A copy of the academic paper published in the Novel Risks issue of The Journal of Portfolio Management can be downloaded via the following link: "Investigating the Influence of News Sources and Language Models on Climate Beta Estimates".

 

Footnotes

[1] A "green stock" refers to a stock of a company that is involved in the green or a sustainable industry and can usually be identified by its low carbon emissions as a percentage of its revenues – this is known as its carbon intensity. A “brown stock” refers to the stock of a company that usually has a high carbon intensity.

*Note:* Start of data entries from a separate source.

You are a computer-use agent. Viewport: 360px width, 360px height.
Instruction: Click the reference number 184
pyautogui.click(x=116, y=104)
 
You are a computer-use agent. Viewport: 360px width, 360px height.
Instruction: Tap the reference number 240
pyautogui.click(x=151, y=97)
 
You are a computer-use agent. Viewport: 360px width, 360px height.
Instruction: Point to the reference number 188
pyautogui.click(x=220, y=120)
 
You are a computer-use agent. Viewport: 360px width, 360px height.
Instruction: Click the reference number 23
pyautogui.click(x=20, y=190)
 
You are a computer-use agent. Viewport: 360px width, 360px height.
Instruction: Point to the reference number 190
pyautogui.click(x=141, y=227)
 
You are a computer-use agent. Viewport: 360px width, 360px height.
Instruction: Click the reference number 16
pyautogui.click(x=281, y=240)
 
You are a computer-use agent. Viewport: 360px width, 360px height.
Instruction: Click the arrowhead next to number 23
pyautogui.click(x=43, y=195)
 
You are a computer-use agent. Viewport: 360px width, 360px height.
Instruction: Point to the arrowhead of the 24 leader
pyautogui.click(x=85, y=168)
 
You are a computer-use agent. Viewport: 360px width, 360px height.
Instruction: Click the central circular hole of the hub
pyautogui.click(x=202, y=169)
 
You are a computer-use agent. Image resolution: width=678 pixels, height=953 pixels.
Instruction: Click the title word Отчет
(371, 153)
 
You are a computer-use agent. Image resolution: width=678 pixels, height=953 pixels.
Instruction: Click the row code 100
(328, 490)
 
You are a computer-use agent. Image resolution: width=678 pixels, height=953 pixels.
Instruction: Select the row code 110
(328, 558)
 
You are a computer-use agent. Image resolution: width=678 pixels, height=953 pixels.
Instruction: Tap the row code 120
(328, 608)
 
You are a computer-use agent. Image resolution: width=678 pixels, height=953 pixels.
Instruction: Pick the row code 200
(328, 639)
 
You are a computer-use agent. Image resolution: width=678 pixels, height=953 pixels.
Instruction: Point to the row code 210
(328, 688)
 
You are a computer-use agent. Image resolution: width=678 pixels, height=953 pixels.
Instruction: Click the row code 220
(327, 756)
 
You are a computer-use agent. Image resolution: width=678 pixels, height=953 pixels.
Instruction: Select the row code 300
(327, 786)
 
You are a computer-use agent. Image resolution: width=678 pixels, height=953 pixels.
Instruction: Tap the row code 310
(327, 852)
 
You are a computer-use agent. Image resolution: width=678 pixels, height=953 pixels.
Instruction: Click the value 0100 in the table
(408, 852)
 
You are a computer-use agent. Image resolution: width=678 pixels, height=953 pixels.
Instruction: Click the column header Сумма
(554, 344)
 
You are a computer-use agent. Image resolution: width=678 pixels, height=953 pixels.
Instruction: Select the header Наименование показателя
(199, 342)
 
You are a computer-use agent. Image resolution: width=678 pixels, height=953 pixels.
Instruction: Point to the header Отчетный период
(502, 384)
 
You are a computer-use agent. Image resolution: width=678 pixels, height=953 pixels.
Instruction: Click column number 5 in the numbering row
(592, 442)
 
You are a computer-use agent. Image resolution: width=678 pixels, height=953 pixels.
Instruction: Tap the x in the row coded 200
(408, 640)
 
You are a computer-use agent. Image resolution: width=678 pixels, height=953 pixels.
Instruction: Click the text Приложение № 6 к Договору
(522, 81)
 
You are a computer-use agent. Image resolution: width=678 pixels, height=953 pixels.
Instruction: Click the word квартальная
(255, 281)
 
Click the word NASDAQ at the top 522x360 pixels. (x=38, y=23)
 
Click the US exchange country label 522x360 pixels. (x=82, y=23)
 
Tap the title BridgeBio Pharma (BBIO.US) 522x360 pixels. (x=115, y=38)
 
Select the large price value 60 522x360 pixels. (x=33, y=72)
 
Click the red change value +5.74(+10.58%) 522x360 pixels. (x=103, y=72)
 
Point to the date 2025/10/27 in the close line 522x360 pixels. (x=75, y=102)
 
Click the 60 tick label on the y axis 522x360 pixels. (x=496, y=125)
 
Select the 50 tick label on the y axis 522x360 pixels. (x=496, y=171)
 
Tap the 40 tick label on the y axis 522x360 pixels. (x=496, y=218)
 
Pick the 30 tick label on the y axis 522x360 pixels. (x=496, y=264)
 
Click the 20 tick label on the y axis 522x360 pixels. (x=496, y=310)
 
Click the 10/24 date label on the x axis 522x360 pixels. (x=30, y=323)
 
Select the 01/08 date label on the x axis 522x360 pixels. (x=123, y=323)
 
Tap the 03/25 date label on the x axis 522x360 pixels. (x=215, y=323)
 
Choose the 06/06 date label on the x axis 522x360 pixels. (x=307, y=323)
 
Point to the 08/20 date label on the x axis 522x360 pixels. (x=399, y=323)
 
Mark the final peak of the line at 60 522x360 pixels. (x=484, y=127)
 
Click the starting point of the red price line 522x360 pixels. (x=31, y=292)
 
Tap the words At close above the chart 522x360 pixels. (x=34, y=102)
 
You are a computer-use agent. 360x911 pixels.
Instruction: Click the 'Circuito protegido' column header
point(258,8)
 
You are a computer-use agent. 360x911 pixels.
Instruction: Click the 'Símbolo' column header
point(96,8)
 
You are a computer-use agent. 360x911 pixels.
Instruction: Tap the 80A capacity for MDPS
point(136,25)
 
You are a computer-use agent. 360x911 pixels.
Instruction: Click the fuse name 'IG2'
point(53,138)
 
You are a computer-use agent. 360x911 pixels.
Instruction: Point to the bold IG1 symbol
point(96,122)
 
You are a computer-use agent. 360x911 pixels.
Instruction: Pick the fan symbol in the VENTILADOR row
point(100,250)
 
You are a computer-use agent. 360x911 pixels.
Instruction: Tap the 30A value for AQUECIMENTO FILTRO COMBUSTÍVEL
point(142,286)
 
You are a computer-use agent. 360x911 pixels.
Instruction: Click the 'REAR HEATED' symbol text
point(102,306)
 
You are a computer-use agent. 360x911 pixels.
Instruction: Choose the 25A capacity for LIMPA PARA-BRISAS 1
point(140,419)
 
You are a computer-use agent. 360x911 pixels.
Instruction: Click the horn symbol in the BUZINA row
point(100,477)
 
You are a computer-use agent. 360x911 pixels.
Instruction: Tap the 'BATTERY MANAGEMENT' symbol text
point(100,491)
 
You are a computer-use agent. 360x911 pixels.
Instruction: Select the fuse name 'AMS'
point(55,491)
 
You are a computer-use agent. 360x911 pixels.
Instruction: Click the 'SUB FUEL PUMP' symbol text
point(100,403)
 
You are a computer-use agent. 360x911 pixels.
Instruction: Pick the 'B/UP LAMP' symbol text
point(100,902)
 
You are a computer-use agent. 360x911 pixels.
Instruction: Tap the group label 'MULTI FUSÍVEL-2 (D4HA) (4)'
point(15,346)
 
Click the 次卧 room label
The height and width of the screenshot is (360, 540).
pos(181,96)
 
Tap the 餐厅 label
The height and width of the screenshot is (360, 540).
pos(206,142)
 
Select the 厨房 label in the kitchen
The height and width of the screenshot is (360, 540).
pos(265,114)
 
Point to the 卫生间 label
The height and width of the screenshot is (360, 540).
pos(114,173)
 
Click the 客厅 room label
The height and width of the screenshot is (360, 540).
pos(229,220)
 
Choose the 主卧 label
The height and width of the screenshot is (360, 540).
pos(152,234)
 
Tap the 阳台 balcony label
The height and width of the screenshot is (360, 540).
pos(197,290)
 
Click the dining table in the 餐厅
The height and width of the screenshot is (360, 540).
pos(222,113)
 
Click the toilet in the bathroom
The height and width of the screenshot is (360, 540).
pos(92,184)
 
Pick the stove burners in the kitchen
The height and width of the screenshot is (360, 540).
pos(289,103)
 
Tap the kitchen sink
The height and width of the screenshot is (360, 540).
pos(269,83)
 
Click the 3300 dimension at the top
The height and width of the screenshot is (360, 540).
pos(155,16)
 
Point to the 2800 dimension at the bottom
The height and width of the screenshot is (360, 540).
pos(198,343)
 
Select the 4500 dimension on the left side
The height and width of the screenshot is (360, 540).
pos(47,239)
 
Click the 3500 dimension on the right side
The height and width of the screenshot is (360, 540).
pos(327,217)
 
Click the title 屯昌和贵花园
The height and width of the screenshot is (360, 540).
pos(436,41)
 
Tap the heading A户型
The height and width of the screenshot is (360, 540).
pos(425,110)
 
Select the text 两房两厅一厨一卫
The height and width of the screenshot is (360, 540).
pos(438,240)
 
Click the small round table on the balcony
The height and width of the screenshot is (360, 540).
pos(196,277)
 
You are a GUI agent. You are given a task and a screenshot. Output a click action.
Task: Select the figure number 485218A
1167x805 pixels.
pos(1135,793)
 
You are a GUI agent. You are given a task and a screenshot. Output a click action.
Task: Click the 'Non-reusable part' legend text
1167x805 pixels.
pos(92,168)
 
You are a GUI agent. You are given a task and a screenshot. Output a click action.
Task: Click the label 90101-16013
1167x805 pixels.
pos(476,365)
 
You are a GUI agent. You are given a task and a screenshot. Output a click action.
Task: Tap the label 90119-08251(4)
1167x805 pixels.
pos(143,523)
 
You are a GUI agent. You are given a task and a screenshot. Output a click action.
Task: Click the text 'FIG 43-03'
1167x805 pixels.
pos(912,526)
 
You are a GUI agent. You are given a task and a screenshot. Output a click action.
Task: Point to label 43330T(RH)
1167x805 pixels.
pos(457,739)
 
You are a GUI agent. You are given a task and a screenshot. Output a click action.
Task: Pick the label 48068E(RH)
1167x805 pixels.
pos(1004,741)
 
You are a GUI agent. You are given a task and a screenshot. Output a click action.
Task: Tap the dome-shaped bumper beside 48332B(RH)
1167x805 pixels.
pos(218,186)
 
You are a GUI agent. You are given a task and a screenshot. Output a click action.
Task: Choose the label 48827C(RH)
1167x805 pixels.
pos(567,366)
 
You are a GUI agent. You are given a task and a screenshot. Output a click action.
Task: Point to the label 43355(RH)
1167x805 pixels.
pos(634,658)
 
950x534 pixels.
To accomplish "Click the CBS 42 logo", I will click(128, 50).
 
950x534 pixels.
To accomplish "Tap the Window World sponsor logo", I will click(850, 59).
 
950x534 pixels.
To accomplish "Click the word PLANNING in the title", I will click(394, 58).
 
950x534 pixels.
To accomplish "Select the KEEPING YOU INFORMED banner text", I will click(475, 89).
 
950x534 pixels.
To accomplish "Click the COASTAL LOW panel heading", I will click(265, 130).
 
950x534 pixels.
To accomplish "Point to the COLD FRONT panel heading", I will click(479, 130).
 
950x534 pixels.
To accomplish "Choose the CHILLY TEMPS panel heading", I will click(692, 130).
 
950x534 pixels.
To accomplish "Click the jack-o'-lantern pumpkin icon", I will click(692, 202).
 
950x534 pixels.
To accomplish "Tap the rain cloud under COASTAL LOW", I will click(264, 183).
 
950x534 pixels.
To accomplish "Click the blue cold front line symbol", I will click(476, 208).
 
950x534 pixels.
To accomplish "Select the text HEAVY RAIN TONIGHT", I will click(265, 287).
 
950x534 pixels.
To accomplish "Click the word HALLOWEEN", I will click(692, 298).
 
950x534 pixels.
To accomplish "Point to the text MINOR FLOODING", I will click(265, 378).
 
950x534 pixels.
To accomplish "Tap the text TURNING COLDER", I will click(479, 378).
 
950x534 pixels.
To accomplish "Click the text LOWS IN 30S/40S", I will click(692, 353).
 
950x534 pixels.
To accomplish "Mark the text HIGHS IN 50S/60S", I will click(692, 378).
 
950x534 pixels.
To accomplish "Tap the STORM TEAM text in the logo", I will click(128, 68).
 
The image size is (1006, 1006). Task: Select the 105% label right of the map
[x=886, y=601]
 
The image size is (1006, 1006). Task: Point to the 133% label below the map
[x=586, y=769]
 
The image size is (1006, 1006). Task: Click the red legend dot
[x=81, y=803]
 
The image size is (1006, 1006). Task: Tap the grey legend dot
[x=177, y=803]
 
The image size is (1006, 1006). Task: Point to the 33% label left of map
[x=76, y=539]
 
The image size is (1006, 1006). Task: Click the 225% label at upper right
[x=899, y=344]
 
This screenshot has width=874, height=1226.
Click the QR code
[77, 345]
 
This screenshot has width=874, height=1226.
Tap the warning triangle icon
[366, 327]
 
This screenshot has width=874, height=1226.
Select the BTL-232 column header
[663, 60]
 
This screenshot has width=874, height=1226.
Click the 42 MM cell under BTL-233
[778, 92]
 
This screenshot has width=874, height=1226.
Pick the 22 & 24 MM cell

[2] See https://www.liwc.app/.

 

References

Ardia, D., K. Bluteau, K. Boudt, and K. Inghelbrecht. 2022. “Climate Change Concerns and the Performance of Green Versus Brown Stocks.”, Management Science, forthcoming.
Devlin, J., M.-W. Chang, K. Lee, and K. Toutanova. 2018. “BERT: Pre-training of Deep Bidirectional Transformers for Language Understanding.”, ArXiv preprint arXiv:1810.04805.
Engle, R., S. Giglio, B. Kelly, H. Lee, and J. Stroebel. 2020. “Hedging Climate Change News.” Review of Financial Studies, Volume 33, Issue 3; pages 1184–1216..
Maeso, J.M.  and O’Kane, D. “Investigating the Influence of News Sources and Language Models on Climate Beta Estimates”, The Journal of Portfolio Management, Volume 50, Number 2, December 2023.
Pástor, L., R. F. Stambaugh, and L. A. Taylor. 2021. “Sustainable Investing in Equilibrium.”, Journal of Financial Economics, Volume 142, Issue 2, pages 550–571.
Webersinke, N., M. Kraus, J. Bingler, and M. Leippold. 2021. “ClimateBert: A Pretrained Language Model for Climate-Related Text.”, ArXiv preprint arXiv:2110.12010v3.